Abstract Lineage-specific DNA methylation marks differentiate leukocyte cell types while individual biological aging mechanisms impact other methylation alterations. Human glioma incidence and survival times have been shown to be associated with aberrant immune profiles and have a strong dependency on age. Here we developed a single epigenetic analysis framework to evaluate both immune cell fractions and epigenetic age in peripheral blood. We examined these measures in archived blood from 197 triple-negative glioma patients (TNG; IDH wildtype, 1p19q intact and TERT wildtype) and 312 frequency-matched controls from the SF Bay Area Adult Glioma Study (AGS). Significant differences were observed with TNG cases having lower CD4 and CD8 T cell, natural killer, and B cell fractions, and higher neutrophil fractions than controls. TNG cases were significantly older than controls in two of three epigenetic age estimates; however, there was no difference in epigenetic age acceleration once immune cell proportions were considered.

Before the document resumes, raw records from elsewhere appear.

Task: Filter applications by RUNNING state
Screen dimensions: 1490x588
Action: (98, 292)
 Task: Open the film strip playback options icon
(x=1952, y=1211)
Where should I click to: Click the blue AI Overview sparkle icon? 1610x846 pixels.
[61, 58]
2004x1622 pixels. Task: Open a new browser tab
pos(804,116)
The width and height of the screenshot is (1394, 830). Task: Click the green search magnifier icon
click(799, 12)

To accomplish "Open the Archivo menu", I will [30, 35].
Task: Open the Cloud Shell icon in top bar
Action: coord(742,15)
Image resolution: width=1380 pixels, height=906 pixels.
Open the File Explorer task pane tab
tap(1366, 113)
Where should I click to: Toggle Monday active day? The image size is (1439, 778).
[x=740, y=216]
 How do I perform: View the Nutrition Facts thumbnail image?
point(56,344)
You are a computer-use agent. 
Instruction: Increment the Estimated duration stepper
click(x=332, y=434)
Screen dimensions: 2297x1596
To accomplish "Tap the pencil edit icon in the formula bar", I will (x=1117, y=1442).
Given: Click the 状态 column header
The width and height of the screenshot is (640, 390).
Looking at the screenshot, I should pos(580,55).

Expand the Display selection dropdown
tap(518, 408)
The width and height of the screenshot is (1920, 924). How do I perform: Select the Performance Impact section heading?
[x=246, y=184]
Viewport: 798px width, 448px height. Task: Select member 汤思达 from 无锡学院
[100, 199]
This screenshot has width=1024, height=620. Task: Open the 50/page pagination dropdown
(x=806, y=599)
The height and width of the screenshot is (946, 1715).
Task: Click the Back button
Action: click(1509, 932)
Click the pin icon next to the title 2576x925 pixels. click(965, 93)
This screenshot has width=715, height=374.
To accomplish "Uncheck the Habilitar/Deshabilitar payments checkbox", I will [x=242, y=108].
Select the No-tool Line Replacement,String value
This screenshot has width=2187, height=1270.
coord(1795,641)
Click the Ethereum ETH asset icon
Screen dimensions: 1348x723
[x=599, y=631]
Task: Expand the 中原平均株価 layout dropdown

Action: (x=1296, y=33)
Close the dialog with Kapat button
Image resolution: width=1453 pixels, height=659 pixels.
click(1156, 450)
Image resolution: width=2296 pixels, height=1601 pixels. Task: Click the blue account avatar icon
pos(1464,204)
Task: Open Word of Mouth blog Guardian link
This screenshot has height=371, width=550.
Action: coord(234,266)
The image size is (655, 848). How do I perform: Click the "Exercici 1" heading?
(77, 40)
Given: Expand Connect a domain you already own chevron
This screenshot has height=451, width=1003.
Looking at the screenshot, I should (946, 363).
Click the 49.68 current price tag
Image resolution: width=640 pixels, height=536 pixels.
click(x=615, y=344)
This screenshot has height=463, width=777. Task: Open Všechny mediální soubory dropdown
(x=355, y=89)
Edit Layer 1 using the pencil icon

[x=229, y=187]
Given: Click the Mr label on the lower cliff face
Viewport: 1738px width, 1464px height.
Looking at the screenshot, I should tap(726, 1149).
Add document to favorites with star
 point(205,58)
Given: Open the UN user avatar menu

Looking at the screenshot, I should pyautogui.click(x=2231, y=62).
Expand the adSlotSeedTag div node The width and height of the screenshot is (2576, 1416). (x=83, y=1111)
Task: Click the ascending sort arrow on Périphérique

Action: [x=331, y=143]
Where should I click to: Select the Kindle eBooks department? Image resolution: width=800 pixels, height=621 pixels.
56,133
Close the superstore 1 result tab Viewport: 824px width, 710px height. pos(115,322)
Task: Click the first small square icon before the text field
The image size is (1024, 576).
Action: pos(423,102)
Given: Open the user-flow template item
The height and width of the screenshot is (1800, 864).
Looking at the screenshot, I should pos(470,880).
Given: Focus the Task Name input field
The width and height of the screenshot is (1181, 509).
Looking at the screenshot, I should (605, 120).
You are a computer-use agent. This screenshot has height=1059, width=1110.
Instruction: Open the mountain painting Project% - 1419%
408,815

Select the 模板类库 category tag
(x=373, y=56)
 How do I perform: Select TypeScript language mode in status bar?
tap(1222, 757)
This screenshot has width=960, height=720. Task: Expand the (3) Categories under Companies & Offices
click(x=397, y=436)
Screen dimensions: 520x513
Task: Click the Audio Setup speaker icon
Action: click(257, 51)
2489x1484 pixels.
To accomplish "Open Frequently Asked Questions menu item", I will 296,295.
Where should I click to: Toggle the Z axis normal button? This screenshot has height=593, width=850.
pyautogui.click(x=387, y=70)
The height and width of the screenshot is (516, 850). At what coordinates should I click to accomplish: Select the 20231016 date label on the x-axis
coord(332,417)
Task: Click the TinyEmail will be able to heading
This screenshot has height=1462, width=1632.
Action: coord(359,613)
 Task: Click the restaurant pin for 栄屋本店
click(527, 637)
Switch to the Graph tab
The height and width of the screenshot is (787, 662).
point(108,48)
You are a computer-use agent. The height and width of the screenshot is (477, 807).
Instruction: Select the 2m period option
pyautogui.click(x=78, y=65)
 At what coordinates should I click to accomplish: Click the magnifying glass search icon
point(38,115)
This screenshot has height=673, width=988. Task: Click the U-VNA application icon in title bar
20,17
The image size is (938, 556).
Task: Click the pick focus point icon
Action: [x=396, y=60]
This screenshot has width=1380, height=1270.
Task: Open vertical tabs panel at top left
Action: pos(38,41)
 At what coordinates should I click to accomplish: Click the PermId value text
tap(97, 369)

For the TNG cases, we augmented results from several machine learning methods to delineate risk groups of TNG patients with significantly different overall survival. We compared survival models built by recursive partitioning, random forest, and elastic net methods. The final model was chosen by repeated bootstrap sampling via the Brier score loss function and validated in an independent set of 72 IDH-mutant only or TERT-mutant only glioma patients also from the AGS. The final model indicated important interactions between immune cell fractions (including CD4 and CD8 T cells and neutrophils) and treatment, age, and dexamethasone status when adjusted for the main effects of epigenetic age, glioblastoma status, and the neutrophil-to-lymphocyte ratio. The capacity of immunomethylomics to capture diverse, clinically relevant information and the simplicity of its implementation make this a powerful tool for personalized patient evaluation in the neuro-oncology clinic.